Dalla devianza ai comportamenti criminali
È senza dubbio esperienza comune aver sentito nella propria vita indicare qualcuno in uno dei seguenti modi: “è un ragazzo difficile”; “è una persona problematica”; “è un disadattato”. A prescindere dall’elemento giudicante che caratterizza tali espressioni e dalla probabile mancanza di un criterio analitico scientifico dei contesti in cui vengono comunemente -mal- utilizzate (scuola, pettegolezzo, ecc.), esse contengono generalmente un fondo di verità. Esperienza comune di chi studia le dinamiche psicosociali di un gruppo di persone, di una determinata categoria, piuttosto che dell’intera società, è che i contesti sociali fortemente devianti (rintracciabili in determinate famiglie, all’interno di gruppi formatisi all’interno della scuola, del quartiere, di determinate compagnie) costituiscano il substrato per l’instaurarsi di situazioni problematiche se non chiaramente patologiche nei componenti subentranti (figli e nipoti, all’interno della famiglia; nuovi membri all’interno  dei gruppi). La sequenza, cronologicamente intesa, ragazzi difficili – comportamenti devianti – persone problematiche – è purtroppo, spesso -ma non sempre!- confermata. L’intervento di alcuni elementi è a volte in grado di modificare il corso degli eventi. Per tale motivo interventi che potremmo definire in modo generico “educativi” -e in tempi successivi “rieducativi”- mirano a modificare il corso degli eventi.

Gli elementi di tipo ambientale maggiormente determinanti disagio e quindi situazioni a rischio di devianza sono da ricercarsi all’interno del gruppo di origine (all’interno della famiglia, delle figure di accudimento -caregiver-). Essi consistono in:
– comportamenti devianti già presenti (spesso associati a problematiche psichiche, all’abuso di alcol e droghe)
– contesto delinquenziale (spesso, ma non sempre, associato all’indigenza e alla precarietà lavorativa ed abitativa)
– privazione affettiva, contesto indifferente, svalutativo, castrante
– incoerenza comportamentale (discrepanza tra messaggi ed azioni).

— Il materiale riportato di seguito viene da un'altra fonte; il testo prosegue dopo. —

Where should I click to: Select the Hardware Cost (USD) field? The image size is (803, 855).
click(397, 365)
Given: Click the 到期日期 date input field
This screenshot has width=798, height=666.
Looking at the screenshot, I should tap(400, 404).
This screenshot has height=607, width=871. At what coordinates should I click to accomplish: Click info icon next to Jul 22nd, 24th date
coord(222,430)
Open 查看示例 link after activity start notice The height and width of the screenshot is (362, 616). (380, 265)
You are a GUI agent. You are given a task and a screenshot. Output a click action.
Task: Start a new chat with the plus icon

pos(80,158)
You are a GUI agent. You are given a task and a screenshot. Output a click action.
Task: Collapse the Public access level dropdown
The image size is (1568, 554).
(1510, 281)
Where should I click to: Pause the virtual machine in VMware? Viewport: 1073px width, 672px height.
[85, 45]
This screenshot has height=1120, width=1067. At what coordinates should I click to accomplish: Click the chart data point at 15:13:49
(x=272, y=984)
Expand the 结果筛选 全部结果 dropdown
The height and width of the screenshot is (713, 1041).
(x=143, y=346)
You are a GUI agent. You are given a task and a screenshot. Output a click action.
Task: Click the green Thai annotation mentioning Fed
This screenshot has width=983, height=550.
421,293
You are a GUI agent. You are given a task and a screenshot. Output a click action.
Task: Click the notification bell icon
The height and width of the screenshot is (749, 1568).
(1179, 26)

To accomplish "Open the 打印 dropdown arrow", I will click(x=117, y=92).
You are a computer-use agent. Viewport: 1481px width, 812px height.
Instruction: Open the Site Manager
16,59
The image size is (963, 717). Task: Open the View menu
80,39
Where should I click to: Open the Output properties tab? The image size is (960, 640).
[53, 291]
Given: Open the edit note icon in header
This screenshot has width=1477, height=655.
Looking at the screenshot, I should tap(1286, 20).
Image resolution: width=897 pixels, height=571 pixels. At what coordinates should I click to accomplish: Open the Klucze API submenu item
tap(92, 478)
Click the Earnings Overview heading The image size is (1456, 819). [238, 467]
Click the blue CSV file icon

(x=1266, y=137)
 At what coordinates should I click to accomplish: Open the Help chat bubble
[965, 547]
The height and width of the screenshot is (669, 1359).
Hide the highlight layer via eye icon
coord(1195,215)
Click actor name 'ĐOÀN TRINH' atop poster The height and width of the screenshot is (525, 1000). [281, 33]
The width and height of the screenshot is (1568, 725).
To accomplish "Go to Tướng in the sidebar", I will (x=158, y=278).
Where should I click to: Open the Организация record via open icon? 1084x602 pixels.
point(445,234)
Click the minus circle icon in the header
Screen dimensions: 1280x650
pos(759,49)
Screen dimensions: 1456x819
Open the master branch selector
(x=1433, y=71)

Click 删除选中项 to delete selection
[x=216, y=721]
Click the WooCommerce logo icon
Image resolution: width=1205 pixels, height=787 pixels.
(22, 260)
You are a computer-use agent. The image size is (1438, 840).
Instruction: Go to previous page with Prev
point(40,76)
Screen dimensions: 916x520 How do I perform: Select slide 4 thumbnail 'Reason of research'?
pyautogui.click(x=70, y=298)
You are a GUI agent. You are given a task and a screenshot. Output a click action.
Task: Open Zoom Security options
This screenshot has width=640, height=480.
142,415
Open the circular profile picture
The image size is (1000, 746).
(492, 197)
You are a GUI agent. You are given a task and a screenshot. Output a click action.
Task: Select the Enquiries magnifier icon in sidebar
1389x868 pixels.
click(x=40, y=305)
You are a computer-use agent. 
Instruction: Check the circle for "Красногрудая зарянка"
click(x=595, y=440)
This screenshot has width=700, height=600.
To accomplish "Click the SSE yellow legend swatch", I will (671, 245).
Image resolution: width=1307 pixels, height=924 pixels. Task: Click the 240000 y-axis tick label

Parallelamente all’imprinting di tipo ambientale, a determinare la vulnerabilità psichica è una predisposizione di tipo biologico (su base genetico-famigliare, a carattere ereditario o acquisito) come dimostrato dai vari studi su gemelli omo- ed eterozigoti nonché sui figli adottivi. Per le patologie psichiatriche una componente determinante è quella biologica, mentre il contesto ambientale è solo parzialmente significativo. Per ciò che riguarda la devianza (intesa come l’insieme di comportamenti abnormi) l’influenza della componente patologica biologicamente intesa è ridotta rispetto a quella ambientale, ed è pertanto il contesto ambientale determinante per l’instaurarsi di determinate dinamiche. Alcuni disturbi (in particolar modo i disturbi d’ansia, della personalità e del comportamento alimentare) si collocano a cavallo tra i due gruppi, essendo maggiormente determinanti, diversamente da caso a caso, la componente biologica (ad esempio per la presenza di un deficit cognitivo di base) piuttosto che quella ambientale (ad esempio la forte incidenza di traumi psicologici ed eventi stressanti).

In questi casi è utile un intervento di sostegno psicologico e spesso anche pedagogico che veda, quando possibile, il coinvolgimento della famiglia.